> [DOCUMENT EXTRACT]
# # # # # # #

England had removed both Pakistan openers before lunch but rather than steel themselves for an afternoon of toil – as had been their fate in the first two Tests – greater rewards were quickly forthcoming.
Shoaib Malik, having displaced Azhar Ali from his favoured spot at No. 3, might have felt he needed another significant score after following up 245 in the first Test in Abu Dhabi with 0, 2 and 7. He overturned an lbw decision against him on 22, off the bowling of Moeen Ali, but was dismissed shortly after lunch for 38, pushing leadenly at Broad.
Broad’s initial three-over spell with the new ball had been tight but his parsimony reached new heights as he sent down five consecutive maidens in a spell full of guile and variation. At that stage he had figures of 8-7-1-1, having strung together 40 deliveries without conceding a run off the bat, as Misbah decided the safest method was to block him out of the attack.
Between them, Broad and Anderson delivered eight maidens out of nine. The tourniquet was pulled so tightly that when Anderson served up a leg-stump full toss, the normally unflappable Younis Khan missed it to be lbw, even wasting a review only to find it was hitting flush. Asad Shafiq, with three half-centuries in his four previous innings, then paid for his own inertia when nicking Patel behind having scored 5 off 35 balls.

# # # # # # #

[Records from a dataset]

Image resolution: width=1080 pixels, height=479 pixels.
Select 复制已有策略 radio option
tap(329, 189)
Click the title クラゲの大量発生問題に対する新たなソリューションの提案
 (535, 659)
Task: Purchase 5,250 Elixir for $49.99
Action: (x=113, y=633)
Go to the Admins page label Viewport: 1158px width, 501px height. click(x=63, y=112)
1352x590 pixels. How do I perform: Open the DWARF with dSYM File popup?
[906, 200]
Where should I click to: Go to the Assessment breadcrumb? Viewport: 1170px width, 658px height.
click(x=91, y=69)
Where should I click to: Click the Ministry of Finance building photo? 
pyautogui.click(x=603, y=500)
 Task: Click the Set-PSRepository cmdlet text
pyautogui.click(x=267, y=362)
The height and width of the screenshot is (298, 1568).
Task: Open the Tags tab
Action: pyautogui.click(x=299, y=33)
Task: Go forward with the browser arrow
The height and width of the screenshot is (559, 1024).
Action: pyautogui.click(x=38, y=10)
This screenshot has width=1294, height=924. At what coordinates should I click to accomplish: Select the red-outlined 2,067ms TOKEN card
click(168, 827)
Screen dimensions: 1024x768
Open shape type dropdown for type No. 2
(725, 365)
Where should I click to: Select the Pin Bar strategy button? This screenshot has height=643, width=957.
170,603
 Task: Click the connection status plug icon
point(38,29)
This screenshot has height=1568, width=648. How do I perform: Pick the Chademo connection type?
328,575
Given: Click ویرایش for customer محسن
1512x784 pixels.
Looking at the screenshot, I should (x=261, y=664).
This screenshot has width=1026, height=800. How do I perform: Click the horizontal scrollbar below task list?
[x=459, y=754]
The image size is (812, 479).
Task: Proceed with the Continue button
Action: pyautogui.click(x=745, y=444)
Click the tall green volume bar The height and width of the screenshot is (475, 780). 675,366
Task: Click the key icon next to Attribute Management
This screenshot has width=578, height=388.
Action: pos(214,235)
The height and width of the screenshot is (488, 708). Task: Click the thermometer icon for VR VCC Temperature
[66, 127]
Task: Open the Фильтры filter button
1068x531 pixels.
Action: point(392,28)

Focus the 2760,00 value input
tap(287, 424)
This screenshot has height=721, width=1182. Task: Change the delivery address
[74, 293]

# # # # # # #

> [TASK ITEM] Repeat, word for word, the stretch of the cricket match report from "Between them, Broad" through "off 35 balls.".

> [RESPONSE AREA]
Between them, Broad and Anderson delivered eight maidens out of nine. The tourniquet was pulled so tightly that when Anderson served up a leg-stump full toss, the normally unflappable Younis Khan missed it to be lbw, even wasting a review only to find it was hitting flush. Asad Shafiq, with three half-centuries in his four previous innings, then paid for his own inertia when nicking Patel behind having scored 5 off 35 balls.